Johann Friedrich Heinrich Schlosser (30 December 1780 in Frankfort-on-the-Main – 22 January 1851 in Frankfort-on-the-Main) was a German jurist, writer and translator.

==Life==
Schlosser studied jurisprudence at various universities, among others at Jena, where he entered into familiar relations with Schiller and Goethe. After receiving the degree of Doctor of Jurisprudence (1803), he settled at Frankfort as an advocate, later being appointed, by Primate Karl Theodor Anton Maria von Dalberg, counsel of the municipal court (1806), counselor for the high schools and studies, and director of the grand-ducal lyceum (1812). On the dissolution of the Grand Duchy of Frankfurt, Schlosser resigned his office, and in 1814 entered the Catholic Church with his wife Sophie (née Du Fay).

He was one of the representatives of his native city at the Congress of Vienna. He was later one of the most determined champions of the rights of the Catholic community in Frankfort, and successfully advocated the civil equality of every Christian denomination. Soon, however, he withdrew from public life, and after 1825 usually spent the winter in Frankfort, passing the summer at his country seat, Neuburg Abbey near Heidelberg.
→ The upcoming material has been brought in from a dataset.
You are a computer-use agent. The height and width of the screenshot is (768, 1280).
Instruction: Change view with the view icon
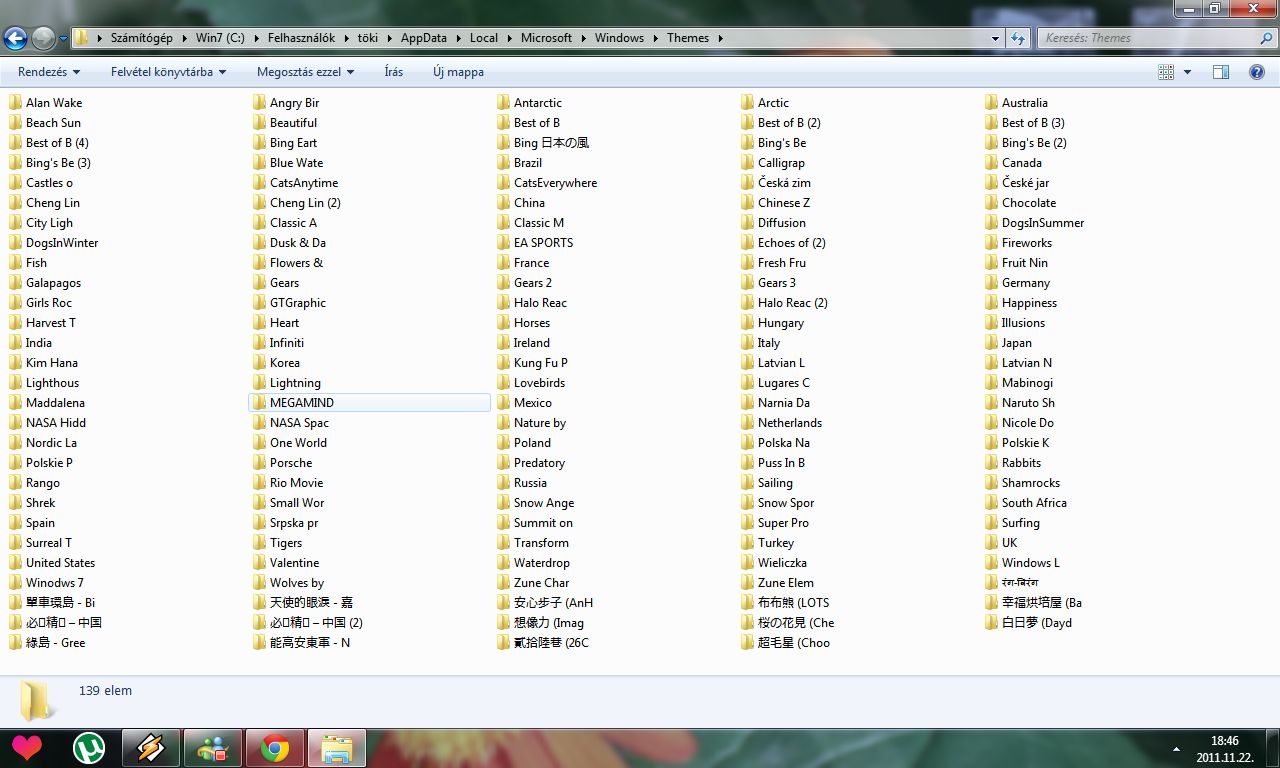click(x=1166, y=72)
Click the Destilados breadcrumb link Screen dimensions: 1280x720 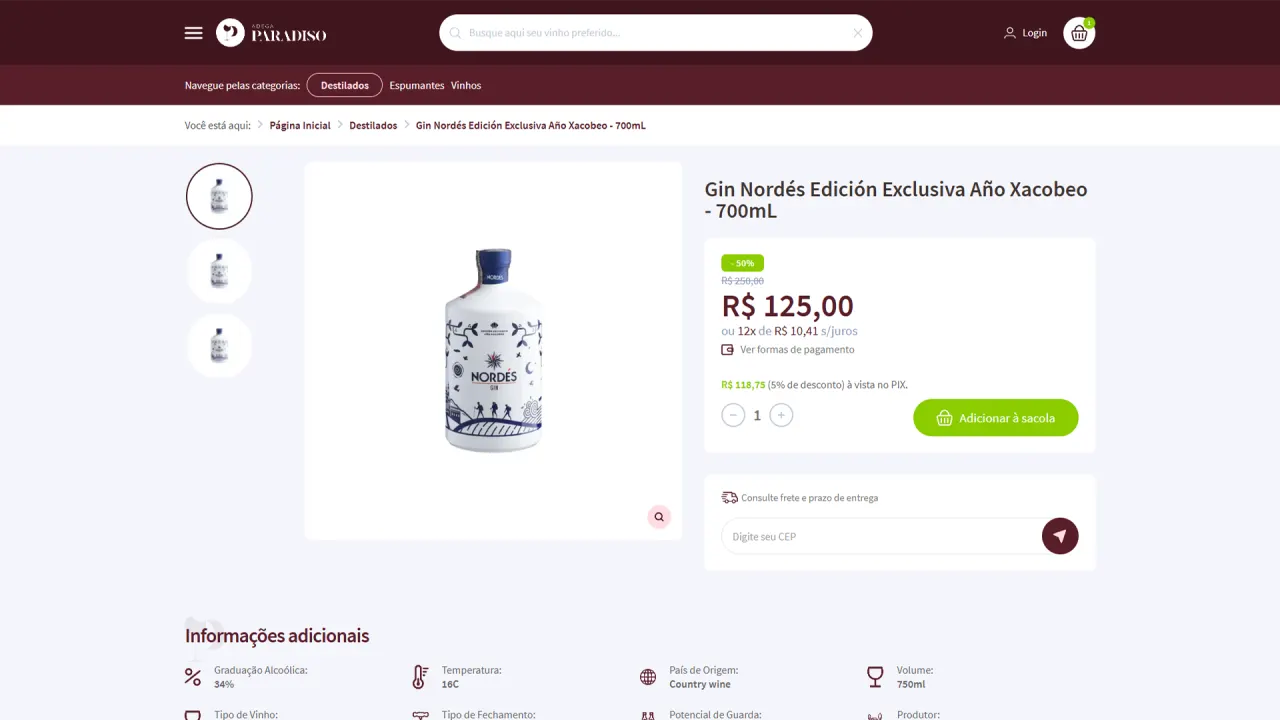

As he was charitable, hospitable, and free from all denominational narrowness, and devoted himself wholeheartedly to scientific undertakings (e.g. the Monumenta Germaniae) besides possessing a fine artistic sense, his home soon became a centre for the leading spirits in literature, art, and science.

With Goethe he remained ever on terms of familiarity, and was his zealous collaborator in the romance "Aus meinem Leben". On the death of the great writer, Schlosser began a "Goethe Collection", which later passed to the ecclesiastical seminary at Mainz.

==Works==

He wrote:
- Die morgenlandische orthodoxe Kirche Russlands (Heidelberg, 1845)
- Die Kirche in ihren Liedern durch alle Jahrhunderte (2 vols., Freiburg, 1851; 2nd ed., 1863)

After his death his wife published from his papers four booklets (1856-9), and Julius Frese published Goethe-Briefe aus Schlossers Nachlass (Stuttgart, 1877).